In times of disintegration, artists have to decide which paths offer new promise and which paths have become obsolete.  An era of experimentation and confusion was perfectly suited for Dada artist Baroness Elsa von Freytag-Loringhoven.  The Baroness performed for audiences by rubbing a photograph of Duchamp's Nude Descending a Staircase over her naked body while reciting a love poem to Duchamp: “Marcel, Marcel, I love you like hell, Marcel.”


The baroness was born Elsa Plotz in Germany in 1874.  Before coming to America she studied art in Dachau, future home of the infamous Nazi death camp.  She became an artist, poet, actress and model.  Elsa and her husband had many colorful adventures before they faked her husband's suicide to escape creditors and fled to the United States in 1909.  

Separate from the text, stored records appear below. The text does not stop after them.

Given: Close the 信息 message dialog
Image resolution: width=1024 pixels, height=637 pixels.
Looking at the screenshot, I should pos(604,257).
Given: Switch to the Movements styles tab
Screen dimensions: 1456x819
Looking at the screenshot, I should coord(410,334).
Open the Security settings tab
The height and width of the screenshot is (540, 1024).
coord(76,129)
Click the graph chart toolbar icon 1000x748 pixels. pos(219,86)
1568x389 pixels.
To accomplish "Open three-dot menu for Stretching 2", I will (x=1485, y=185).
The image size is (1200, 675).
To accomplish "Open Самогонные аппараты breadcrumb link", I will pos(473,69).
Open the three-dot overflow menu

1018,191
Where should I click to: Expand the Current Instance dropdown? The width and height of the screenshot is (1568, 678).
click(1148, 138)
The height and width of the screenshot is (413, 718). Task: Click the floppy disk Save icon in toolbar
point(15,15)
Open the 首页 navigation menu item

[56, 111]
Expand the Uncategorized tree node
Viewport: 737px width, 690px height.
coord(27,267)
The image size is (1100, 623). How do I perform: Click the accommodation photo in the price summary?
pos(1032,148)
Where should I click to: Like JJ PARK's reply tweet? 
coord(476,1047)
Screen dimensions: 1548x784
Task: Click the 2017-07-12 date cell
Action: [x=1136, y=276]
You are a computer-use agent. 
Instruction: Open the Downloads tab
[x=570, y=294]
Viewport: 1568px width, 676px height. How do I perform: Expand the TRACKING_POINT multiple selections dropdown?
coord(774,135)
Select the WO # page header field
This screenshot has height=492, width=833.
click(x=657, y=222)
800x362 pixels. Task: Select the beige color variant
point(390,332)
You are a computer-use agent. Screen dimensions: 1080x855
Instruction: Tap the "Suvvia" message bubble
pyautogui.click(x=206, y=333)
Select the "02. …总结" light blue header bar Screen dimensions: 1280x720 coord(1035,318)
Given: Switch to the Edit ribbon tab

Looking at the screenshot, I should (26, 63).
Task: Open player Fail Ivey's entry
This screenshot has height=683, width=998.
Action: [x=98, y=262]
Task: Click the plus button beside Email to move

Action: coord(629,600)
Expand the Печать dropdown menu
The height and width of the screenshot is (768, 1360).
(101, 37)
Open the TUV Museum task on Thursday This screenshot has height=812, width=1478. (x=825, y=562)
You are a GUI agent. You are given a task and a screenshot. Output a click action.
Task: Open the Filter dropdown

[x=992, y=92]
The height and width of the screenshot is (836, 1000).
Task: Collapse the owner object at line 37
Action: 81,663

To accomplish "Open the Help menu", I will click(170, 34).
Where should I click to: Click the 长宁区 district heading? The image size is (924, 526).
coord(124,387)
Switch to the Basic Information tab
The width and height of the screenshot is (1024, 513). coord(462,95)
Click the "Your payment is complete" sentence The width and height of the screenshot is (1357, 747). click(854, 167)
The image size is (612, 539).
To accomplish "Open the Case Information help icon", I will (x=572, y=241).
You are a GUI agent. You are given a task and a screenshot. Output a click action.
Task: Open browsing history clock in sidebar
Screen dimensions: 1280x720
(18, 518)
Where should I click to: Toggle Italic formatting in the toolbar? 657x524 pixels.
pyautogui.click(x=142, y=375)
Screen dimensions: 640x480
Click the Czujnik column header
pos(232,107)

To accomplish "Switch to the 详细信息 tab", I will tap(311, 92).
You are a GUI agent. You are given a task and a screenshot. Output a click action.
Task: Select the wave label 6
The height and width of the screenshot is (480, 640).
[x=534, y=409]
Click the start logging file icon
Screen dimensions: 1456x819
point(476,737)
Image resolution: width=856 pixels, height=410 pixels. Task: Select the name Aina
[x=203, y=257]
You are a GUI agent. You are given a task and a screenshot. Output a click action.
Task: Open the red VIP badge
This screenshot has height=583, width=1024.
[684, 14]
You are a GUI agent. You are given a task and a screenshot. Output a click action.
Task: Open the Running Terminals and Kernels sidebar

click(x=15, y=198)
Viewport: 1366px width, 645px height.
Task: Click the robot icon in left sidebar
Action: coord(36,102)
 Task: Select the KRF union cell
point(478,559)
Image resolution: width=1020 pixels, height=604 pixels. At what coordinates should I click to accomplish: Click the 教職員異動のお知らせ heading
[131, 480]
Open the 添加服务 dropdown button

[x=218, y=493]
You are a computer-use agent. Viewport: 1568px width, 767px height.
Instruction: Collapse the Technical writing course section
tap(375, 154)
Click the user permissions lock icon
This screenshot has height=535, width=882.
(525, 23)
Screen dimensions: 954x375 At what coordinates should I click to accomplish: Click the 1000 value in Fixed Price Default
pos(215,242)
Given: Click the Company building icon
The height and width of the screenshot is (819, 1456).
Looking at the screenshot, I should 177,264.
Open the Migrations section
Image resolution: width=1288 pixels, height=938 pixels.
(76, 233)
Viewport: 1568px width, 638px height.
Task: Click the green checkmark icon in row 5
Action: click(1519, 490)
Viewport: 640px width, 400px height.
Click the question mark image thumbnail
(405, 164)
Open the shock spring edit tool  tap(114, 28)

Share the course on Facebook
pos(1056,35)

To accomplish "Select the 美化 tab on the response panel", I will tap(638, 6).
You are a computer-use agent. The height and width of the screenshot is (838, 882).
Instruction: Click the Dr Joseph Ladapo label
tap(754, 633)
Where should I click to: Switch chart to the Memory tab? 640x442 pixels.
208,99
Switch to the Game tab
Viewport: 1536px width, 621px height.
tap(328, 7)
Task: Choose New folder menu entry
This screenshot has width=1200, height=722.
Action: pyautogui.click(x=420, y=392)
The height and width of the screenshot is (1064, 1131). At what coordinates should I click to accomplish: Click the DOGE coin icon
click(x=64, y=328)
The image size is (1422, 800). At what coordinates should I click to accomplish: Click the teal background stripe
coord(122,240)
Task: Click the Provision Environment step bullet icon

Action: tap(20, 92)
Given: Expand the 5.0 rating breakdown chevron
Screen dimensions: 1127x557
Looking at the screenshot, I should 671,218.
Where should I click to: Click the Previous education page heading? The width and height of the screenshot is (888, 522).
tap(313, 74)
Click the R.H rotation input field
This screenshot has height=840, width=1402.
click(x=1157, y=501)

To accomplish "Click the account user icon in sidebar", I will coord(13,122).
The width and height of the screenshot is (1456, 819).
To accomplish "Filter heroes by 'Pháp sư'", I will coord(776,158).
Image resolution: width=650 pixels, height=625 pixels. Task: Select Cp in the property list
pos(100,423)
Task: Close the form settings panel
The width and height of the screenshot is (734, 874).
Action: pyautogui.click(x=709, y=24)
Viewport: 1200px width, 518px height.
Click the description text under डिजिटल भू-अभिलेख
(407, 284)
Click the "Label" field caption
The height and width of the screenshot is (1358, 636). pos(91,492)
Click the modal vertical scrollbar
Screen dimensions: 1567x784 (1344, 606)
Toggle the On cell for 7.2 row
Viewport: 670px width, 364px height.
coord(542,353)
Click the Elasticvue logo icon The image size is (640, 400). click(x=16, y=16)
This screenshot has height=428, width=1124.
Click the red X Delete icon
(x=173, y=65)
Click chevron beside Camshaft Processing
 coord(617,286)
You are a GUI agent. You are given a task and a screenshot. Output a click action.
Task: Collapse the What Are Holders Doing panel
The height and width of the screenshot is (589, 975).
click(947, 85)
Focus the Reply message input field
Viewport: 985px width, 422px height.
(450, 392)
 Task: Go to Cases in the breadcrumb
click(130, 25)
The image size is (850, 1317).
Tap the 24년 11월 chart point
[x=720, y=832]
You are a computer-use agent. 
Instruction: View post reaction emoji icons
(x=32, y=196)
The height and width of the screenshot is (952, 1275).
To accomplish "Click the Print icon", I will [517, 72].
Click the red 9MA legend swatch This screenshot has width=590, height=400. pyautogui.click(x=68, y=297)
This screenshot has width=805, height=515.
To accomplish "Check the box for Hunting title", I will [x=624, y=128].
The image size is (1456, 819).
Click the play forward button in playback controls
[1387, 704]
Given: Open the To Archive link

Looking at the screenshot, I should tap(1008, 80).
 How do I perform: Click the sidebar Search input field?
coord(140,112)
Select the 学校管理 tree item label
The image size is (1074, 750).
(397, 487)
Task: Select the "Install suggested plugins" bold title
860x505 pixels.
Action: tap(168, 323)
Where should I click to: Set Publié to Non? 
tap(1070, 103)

Throwing off the chains of the old world, Elsa aggressively pushed sexual and artistic boundaries, rejecting traditional male and female gender norms.  Several affairs and marriages later, after an unsuccessful effort at becoming a farmer in Kentucky, she married Baron von Freytag-Loringhoven in New York where she worked making sculptures out of discarded objects and writing poetry.  


She became the star of a Dada film, "Elsa, Baroness von Freytag-Loringhoven Shaving Her Pubic Hair."  She invented new words such as "phalluspistol" to replace the old world vocabulary.  Critics agree that one of her greatest contributions to the arts was her use of the em dash (a punctuation mark longer than either the "en dash" or the minus sign) in her poetry. 

The example of the Baroness raises an important question for artists working in times, like now, of great social change: How do we remain meaningful by embracing the new, while at the same time not looking like a nitwit?

Today we find ourselves in another period of disintegration, this time driven by world-ending AI cognitive power.  Centuries ago we sharpened our focus on objective reality by the invention of the magnetic compass and the mechanical clock, which gave us a more concrete sense of space and time.  Photographs and videos became arbiters of objective, verifiable reality.  They encouraged the rise of science and rationality.  But now our grip is loosening once again as "objective truth" has become the plaything of algorithms, deepfakes and bots. 

Some of art's greatest moments, the ones that delivered the reward of enhanced perceptions, arose when society seemed to be spinning out of control.  Art helped to work out an era's conflicts and grapple for values.  But can it still serve that role?  For millennia art has been a source of excitement but today it can barely compete with algorithms that have been fine tuned to keep viewers in a constant state of excitement and agitation. 

Wherever the eye looks in the desert of fine art, one sees little more than puerile responses to this emerging world-- certainly nothing to rival the great artistic responses of the past.  Can illustration, because of its more direct nexus to the engines of change and its economic restraints on silliness, possibly do any better?